In 1972, the staff of Operation CHAOS "accounted for over 20% of the entire counterintelligence staff." But other than a handful of exceptions, almost everyone surveilled had no connection to espionage.

Thousands of files weren't even reliable. What often happened is that Operation CHAOS collected information from NSA monitoring and wiretaps, mixed in unverified FBI data, and then generated reports for the FBI "recycling the Bureau's own information, now sanctified as CIA material."

And then of course Watergate happened

After the Watergate burglary and its attempted cover up by the Nixon Administration in 1972, everyone scrambled to terminate Operation CHAOS and distance themselves from it as much as possible. President Richard Nixon fired CIA Director Richard Helms and, according to "The History of Operation CHAOS," made him the U.S. Ambassador to Iran in order to "get him as far away as possible."

Helms was replaced by James Schlesinger, but Schlesinger was replaced by William Colby, then-CIA Executive Director, in July 1973. In the end, Colby was the one who made the official decision to terminate Operation CHAOS.

Public knowledge of Operation CHAOS was actively suppressed, but in 1974, the New York Times published an article by Seymour Hersh that revealed an explosive investigation into the CIA's illegal activities. In 1975, investigations by the Church and Rockefeller committees revealed that the CIA had repeatedly disregarded the law, both abroad and on U.S. soil.

Unfortunately, other than a "few cosmetic changes made for public consumption," not much has been changed to control the CIA. And while it's claimed that Operation CHAOS was terminated, it's more likely that it was repackaged, rebranded, and resumed. Even the DOD was "redesignated [into] the Foreign Resources Division (FR)" in 1972.

HYDRA's hoard

Part of Operation CHAOS included a computerized index of dissidents in the U.S. called HYDRA. This is where the names of over 300,000 individuals were kept. Since information was categorized on streams varying from least sensitive to most sensitive, with a special password for each stream, the "multistream characteristic" led to the name "Hydra." But whether someone had an individual file or was merely mentioned in someone else's, HYDRA would find them. Even members of Congress like Patsy Mink and Bella Abzug were listed in HYDRA.

According to Truth Out, HYDRA was located in Langley, Va., in a soundproof basement and began in 1970 when Operation CHAOS started putting their information onto IBM cards.
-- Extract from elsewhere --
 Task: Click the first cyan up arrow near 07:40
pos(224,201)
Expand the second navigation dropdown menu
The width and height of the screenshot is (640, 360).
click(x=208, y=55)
Around the same time, a similar system called Phoenix information system (PHMIS) was being developed in Vietnam.

According to The Intercept, HYDRA likely wasn't terminated when Operation CHAOS was claimed to be terminated. And as recently as 2013, the Directorate of Terrorist Identities (DTI) and the CIA used HYDRA to provide "biographic and biometric identifiers to the DTI."

In 1981, President Ronald Reagan essentially expanded the charter of the CIA to allow for domestic operation "in order to collect 'significant' foreign intelligence," although they are still technically prohibited from domestic surveillance of Americans.

CIA obscenely over budget

On Feb. 16, 1976, the Village Voice reprinted the Pike Report, a report by the House Select Committee on Intelligence that detailed the CIA and the FBI's obscene spending. According to Secrets: The CIA's War at Home, by Angus MacKenzie, although President Gerald Ford had requested the House to suppress the report, it ended up being leaked.

The Pike Report became the first "official overview of CIA excesses," revealing that while the intelligence budget was claimed to Congress to be $3 billion, it was actually closer to $10 billion. The money was basically "hidden throughout the entire Federal budget." As a result, the exact amount of funds spent on intelligence was incredibly difficult to discern. Despite the fact that Congress was meant to act as an "auditing arm," it was almost "no arm at all," especially when it came to the CIA.

In addition to spreading misinformation domestically, the CIA invested a great deal in overseas media projects, including distributing CIA-sponsored books, supporting friendly publications, and planting articles. Often, stories planted by the CIA would find their way into domestic news stories, "thus polluting with inaccuracies the news received by Americans."